Estratto fornito:

------

Tutti i rischi del bypass

Arrivano dagli Stati Uniti i risultati delle ultime ricerche sugli effetti collaterali del bypass. E non si tratta purtroppo di notizie “rincuoranti”. Secondo i ricercatori del Duke University Medical Center guidati da Mark Newman, il 42 per cento dei cardiopatici sottoposti a questo intervento rischierebbe di ritrovarsi sì con un cuore sano, ma con una mente in serie difficoltà. Dopo cinque anni dall’operazione molti pazienti convivono quotidianamente con vuoti di memoria imbarazzanti, difficoltà nel pronunciare alcune parole, difficoltà con il senso dell’orientamento. Le cause di questi disagi non sono state ancora chiarite. Sembra che alcune tecniche chirurgiche siano più a rischio di altre. Per saperne di più Galileo ha intervistato Andrea Colombo, primario del reparto di Cardiochirurgia interventistica all’ospedale San Raffaele di Milano.

Professor Colombo, quali potrebbero essere le cause dei disturbi mentali legati alle operazioni cardiochirurgiche?

“La chirurgia coronarica standard è quella del bypass e prevede di mettere il paziente in circolazione extracorporea durante l’intervento. Il cuore viene fermato per trenta minuti o un’ora, il tempo necessario a fare i bypass, e poi si fa ripartire. La macchina che permette la circolazione extracorporea mentre il cuore è fermo potrebbe essere la causa di microinfarti e di microemboli capaci di raggiungere il cervello che ne verrebbe danneggiato”.

------

Voci:
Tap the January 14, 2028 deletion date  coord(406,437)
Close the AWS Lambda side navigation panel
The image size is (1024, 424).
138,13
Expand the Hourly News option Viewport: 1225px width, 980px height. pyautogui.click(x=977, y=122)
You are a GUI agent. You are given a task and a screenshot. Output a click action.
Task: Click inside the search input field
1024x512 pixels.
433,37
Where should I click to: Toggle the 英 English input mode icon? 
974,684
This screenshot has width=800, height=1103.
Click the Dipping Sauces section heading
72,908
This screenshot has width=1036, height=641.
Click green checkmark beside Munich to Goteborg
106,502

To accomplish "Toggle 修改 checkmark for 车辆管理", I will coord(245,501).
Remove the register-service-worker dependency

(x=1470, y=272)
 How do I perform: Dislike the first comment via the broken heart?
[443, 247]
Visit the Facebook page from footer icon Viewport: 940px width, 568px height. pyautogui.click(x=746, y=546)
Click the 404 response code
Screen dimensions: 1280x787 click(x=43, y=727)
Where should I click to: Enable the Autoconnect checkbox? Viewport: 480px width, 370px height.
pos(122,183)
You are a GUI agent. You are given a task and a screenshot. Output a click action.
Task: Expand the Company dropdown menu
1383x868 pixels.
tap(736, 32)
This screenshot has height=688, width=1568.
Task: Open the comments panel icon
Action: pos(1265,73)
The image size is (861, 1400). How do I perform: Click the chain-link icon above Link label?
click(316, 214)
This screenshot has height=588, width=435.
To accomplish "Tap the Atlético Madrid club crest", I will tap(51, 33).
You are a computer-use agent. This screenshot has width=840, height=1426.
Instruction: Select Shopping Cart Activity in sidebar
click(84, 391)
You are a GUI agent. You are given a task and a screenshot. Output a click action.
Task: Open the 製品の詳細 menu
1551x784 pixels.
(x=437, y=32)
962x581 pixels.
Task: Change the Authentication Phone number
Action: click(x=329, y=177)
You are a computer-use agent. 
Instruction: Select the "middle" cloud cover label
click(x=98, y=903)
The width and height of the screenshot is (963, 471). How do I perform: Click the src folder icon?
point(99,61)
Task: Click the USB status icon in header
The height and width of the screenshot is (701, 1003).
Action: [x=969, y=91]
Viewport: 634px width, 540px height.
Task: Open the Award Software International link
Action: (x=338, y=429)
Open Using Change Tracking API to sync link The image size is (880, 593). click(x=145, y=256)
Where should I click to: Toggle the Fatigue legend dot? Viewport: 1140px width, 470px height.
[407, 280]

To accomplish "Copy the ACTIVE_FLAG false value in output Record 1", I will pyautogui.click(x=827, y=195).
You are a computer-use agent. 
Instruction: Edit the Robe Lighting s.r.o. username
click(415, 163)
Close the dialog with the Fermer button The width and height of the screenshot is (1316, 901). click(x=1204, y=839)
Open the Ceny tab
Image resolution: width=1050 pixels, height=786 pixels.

------

Verifica la comprensione:
• A. Secondo l'articolo sul bypass, quale percentuale dei cardiopatici sottoposti all'intervento rischierebbe di avere la mente in serie difficoltà?
• B. Per favore, prosegui l'articolo sul bypass a partire dalla risposta del professor Colombo che lo chiude.

Risultati dell'esercizio:
• A. Il 42 per cento.

• B.
Se questi effetti collaterali venissero confermati, la tecnica del bypass verrebbe messa in discussione? Ci sono tecniche alternative?

“Cardiologi e cardiochirurghi hanno già individuato forme nuove di intervento terapeutico. I cardiologi hanno sviluppato l’angioplastica (ricostruzione o ristrutturazione di vasi sanguigni danneggiati con mezzi meno invasivi quali il laser o l’azione meccanica di un palloncino inserito nel lume vasale – ndr). I chirurghi si sono orientati verso la cosiddetta invascolarizzazione senza circolazione extracorporea: una tecnica a metà strada tra la chirurgia standard e la chirurgia cosiddetta mininvasiva. Potrebbe essere la risposta della chirurgia ai problemi sollevati dalla ricerca americana”.

Che cosa è la chirurgia mininvasiva?

“E’ un metodo adottato inizialmente per creare meno disturbi al paziente. L’operazione viene effettuata facendo solo un piccolo taglio nel torace e senza ricorrere alla circolazione extracorporea. Il pioniere italiano di questi interventi è Antonio Calafiori dell’Università di Chieti. Questa tecnica “a cuore battente” è stata poi modificata per rendere l’operazione più semplice. Si apre il torace nel modo tradizionale, ma senza fermare il cuore. Si tratta di un compromesso tra la tecnica standard e la mininvasiva. Non si usa la circolazione extracorporea ma si apre il torace in toto”.

Ci sono altri effetti collaterali legati al bypass?

“Altri effetti collaterali a distanza non ce ne sono. Naturalmente esiste la possibilità che insorgano complicazioni postoperatorie o intraoperatorie, dalle meno gravi, come infezioni della ferita, alle più gravi come l’infarto o l’ictus. Con il passare del tempo la cosa più grave che può accadere è l’occlusione del bypass. Il rischio di occlusione è dell’8 per cento ogni anno. Dopo 10 anni più dell’80 per cento dei bypass in vena sono chiusi e l’operazione deve essere ripetuta”.

La vera sfida della chirurgia quindi è quella di perfezionare le modalità di intervento. Un giorno vedremo i robot in sala operatoria?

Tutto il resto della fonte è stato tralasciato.